The sitting (left image) and hanging (right image) drop methods, also known as vapor diffusion methods, are the most widely used techniques in protein crystallization (see Table 2 in McPherson & Gavira for other crystallization methods). In this type of setup, the precipitant concentration in the reservoir solution (marked in the images) is higher than that in the drop. This creates a concentration gradient, leading to the evaporation of water from the drop into the reservoir, thereby reducing the drop’s volume and increasing the protein concentration. Numerous types of precipitants are employed in protein crystallization, the most common being polyethylene glycols (PEG) of various lengths, ammonium sulfate, and organic solvents. A detailed list of precipitants can be found in Table 3 of the review paper by McPherson & Gavira cited above. At some point, the protein concentration may reach a state of supersaturation. If all other parameters, such as pH, ionic strength, type of buffer, additives, and so forth, are suitable, the protein may begin to form crystals (crystallize). Some factors that affect protein solubility are listed at the bottom of this page.

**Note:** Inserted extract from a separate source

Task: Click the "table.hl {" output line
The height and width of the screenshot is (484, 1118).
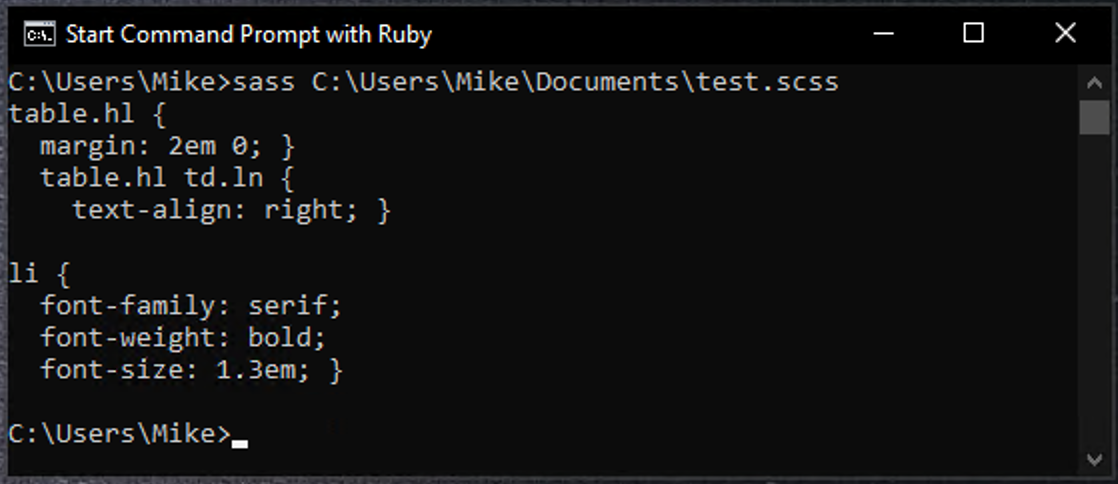Action: click(80, 114)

Screening for Crystallization Conditions
Suppose we have a new protein to crystallize and are unsure of the exact conditions for crystallization, such as the type of buffer, pH, salt concentration, type of precipitant, or the optimal crystallization temperature. In that case, we need to screen for crystallization conditions. Initially, we need to test various combinations with different buffers, salts, the potential effect of various ligands (small molecules that may bind to the protein), and different precipitants. The precipitant is the main component responsible for the creation of the “concentration gradient” required in vapor diffusion and other types of crystallization methods. Below is a table listing some other factors that affect protein solubility. I have also downloaded an example of a screen offered by Hampton Research to show the large number of salts and precipitants used in this screen alone. And there are hundreds of other screens! This should give an idea of how protein crystallography works – many ready-made screens are tested before the right crystallization conditions are found!
Specialized liquid handling robotics and dedicated crystallization plates (image to the left below from Hampton Research) are used to set up nano-liter sitting-drop crystallization screens (image below showing mosquito protein crystallization robot). An example is the Mosquito liquid handling robot that is used with 96-well plates (images below). A liquid handling robot may need as little as 15 μL of protein sample to screen 96 different crystallization conditions. The process is speedy and takes a couple of minutes. However, the initial conditions obtained from these screens often require further optimization before crystals suitable for X-ray data collection are produced.
The protein concentration to be used in screening is also an essential factor to consider and depends on the solubility of the protein. As a rule of thumb, the higher the solubility of the proteins, the higher the concentration should be. Remember that we need to reach a supersaturation level! The range between 5 and 10 mg/ml is common for most proteins. It is also possible to assess the required initial concentration using a so-called pre-crystallization test (PCT), for example, from Hampton Research.
Common Factors that Affect Protein Solubility
1) pH
2) Ionic strength
3) Concentration of precipitant
4) Concentration of macromolecule
5) Temperature
6) Additives, effectors, and ligands
8) Organism source of macromolecules
9) Presence of substrates, coenzymes, inhibitors
10) Reducing or oxidizing environment
11) Metal ions
12) Rate of equilibration
Even gravity has been considered as one of the possible protein crystallization parameters! The list may be extended, and many more factors affecting protein solubility may be added.